NHS South West chief executive Sir Ian Carruthers once told me, in a rare interview (published in Health Service Journal) that "there is no such thing as a financial problem - just a history of management decisions that created it". Carruthers took over at West Dorset when it was in a parlous financial state and repeated the trick when he added Hampshire and Isle Of Wight SHA to his original SHA.
Less money is going to be available after the current spending round. That is clear.
And this may become part of the solution - if it successfully focuses attention on the cost-effectiveness of and clinical variations in existing services. This will need attention (using data in tools such as the NHS Information Centre's NHS Comparators), from both the top down in management teams throughout the country and bottom-up, as practice-based commissioning consortia must now get organised and start to show some bite.
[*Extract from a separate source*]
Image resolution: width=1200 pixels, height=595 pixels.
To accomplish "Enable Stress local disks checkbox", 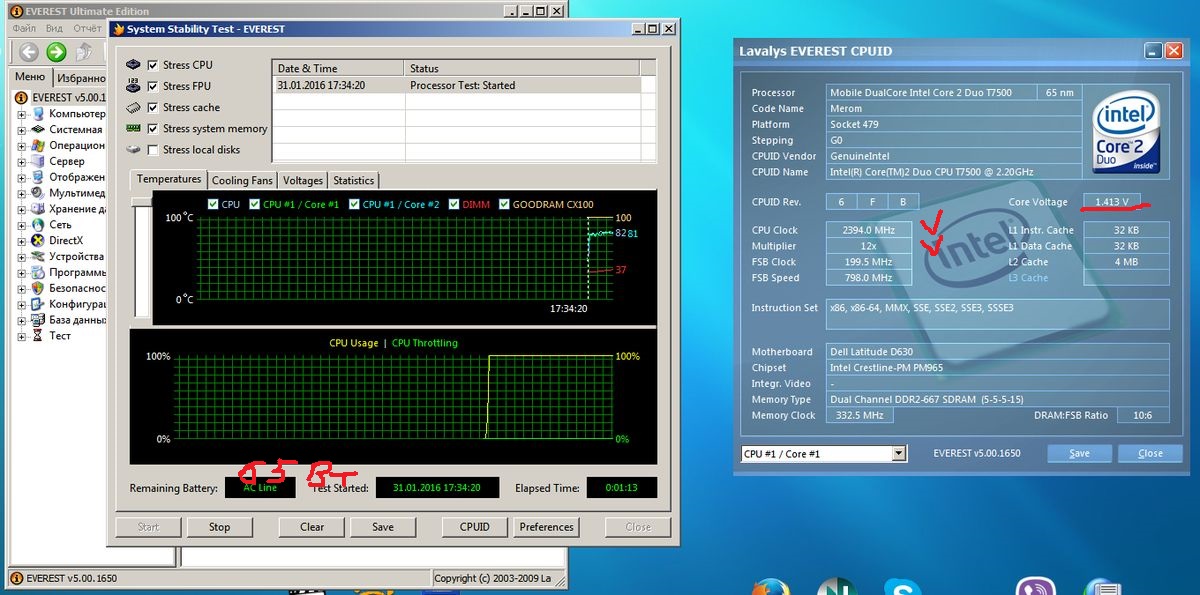I will (153, 150).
Clinical engagement has to be at the heart of these changes. Tom's Health Policy Today has rightly noted that the BMA is shifting to an 'if you can't beat 'em, join 'em' stance on polyclinics. This may - hopefully - see some detente in the cold-hot-hotter war of words between the Government and the BMA.
Stumbling into topping up
I'm feeling slightly uneasy about the report in The Observer over the weekend that the NHS Confederation is going to recommend that patients should be allowed to top up to pay for expensive cancer drugs without losing their right to NHS care in its submission to the Richards review.
The Confed often read the signals from Government well, and indeed make some of the running.
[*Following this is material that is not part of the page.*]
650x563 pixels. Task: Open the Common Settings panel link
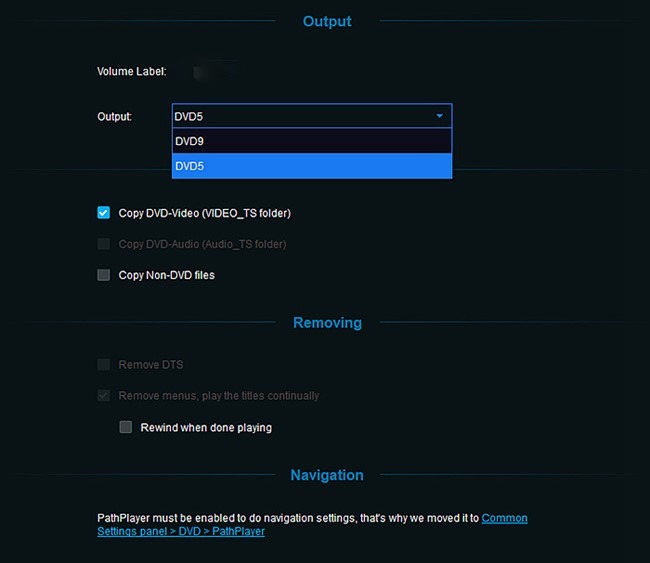click(504, 518)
At the same time, I find it hard to be specific about why. I'm generally in favour of letting people spend their money as they wish to. There are concerns around equity, but only an extreme ideologue would currently assert that the NHS currently delivers equity. In many ways, from small to the Barnett allocation formula, it is not an equitable system as it stands.
Some clinicians have better outcomes than others. It has taken a very long time to get to the current embryonic steps towards outing this fact. Once commissioning starts to bite, some commissioners will be better than others, and they will make their healthcare pound go further.
No, my uneasy feeling is that the debate over topping-up wihtout losing NHS care has become a proxy for attacks on NICE of the kind that have dominated the media, as Tom Smith has been tracking in Health Policy Today throughout August.
Countries throughout the developed world are mainly developing their own domestic versions of NICE to look at drug pricing. The well-orchestrated anti-NICE PR campaign being run by organisations such as the Rarer Cancers Forum (sponsored by Roche) and other bodies who don't even get publicly named in the media are bouncing policy towards a point where cost becomes removed from the equations used by NICE to decide what the NHS will pay for. It will never be all that the pharmaceutical industry can make.
No, on reflection, perhaps the best solution is to allow those who can afford to do so to pay for top-up drugs that the NHS will not, and to systematically collect and analyse data on the extra life and health so gained. In that way, it will become apparent if NICE has made the wrong decisions - or whether it has got things just about right.
This will, of course, make things no better for the patient who may be in the next bed, or sat in the next waiting room chair, or living next door who cannot afford that option. In that context, the observation in The Observer piece that "One group of terminally ill women consulted by the charity Breast Cancer Care concluded that relaxing the rules was morally wrong because of the impact on those too poor to afford top-up treatments, although they admitted they would have remortgaged their homes to buy themselves more time if they could" struck me as a very human response to a tough dilemma.